Evidence of this comes from Jameson Lopp, the co-founder and Chief Security Officer at Casa, who explained on social media that his company has operated a Bitcoin treasury, under the radar, since 2018.
The crypto exchange VALR, which is one of the most prominent digital asset trading platforms in Africa, has also operated a Bitcoin treasury for a similar amount of time. According to its co-founder and CEO Farzam Ehsani, VALR’s policy since launching its platform back in 2017 has been to retain its BTC revenues, along with some other top tokens, and spend only the fiat it needs for operational expenditures, “We’re 6.5 years in now,” he said.
What’s especially eye opening is the size of some of these crypto bets, and none are bigger than Saylor’s. MicroStrategy’s $13.24 billion represents just over half of the company’s market capitalization of $26.3 billion. It has been profitable too, with the company paying $8.3 billion in real terms over the last four years to accumulate that amount of BTC. That’s a net gain of just a tad under $5 billion.

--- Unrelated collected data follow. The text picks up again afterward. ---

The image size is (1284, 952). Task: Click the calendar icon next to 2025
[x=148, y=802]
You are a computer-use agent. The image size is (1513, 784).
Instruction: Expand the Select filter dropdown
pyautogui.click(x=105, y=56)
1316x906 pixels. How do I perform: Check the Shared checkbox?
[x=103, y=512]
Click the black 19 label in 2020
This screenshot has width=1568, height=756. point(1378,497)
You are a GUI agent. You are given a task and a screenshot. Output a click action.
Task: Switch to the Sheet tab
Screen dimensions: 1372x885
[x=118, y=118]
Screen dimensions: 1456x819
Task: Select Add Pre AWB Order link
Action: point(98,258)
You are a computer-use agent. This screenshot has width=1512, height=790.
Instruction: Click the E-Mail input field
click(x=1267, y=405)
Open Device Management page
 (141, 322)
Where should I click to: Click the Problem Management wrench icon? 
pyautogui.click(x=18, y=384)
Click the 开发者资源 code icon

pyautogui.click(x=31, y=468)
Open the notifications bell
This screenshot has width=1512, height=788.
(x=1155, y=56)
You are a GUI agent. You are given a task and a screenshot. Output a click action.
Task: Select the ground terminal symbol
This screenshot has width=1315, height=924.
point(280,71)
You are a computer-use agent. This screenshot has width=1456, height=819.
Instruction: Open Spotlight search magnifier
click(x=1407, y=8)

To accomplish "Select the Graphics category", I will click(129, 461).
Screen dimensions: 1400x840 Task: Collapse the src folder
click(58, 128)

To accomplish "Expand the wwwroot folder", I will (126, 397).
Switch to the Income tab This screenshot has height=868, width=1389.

Saylor’s bet is paying off to such an extent that investing in Bitcoin no longer looks like a bet at all. What once seemed foolish and extreme is fast becoming a common strategy for corporate treasuries, and it may not be long until it evolves again to become a standard practice. Just as the number of individual Bitcoin holders has grown over time, so will the amount of corporations hodling Bitcoin.
Conclusion
If the current trends are any indication, Bitcoin has found its newest growth market and we’re still in the very early days. No one can deny that more companies will rush for Bitcoin holdings in the upcoming years. However, only time will tell when the overall adoption will initiate.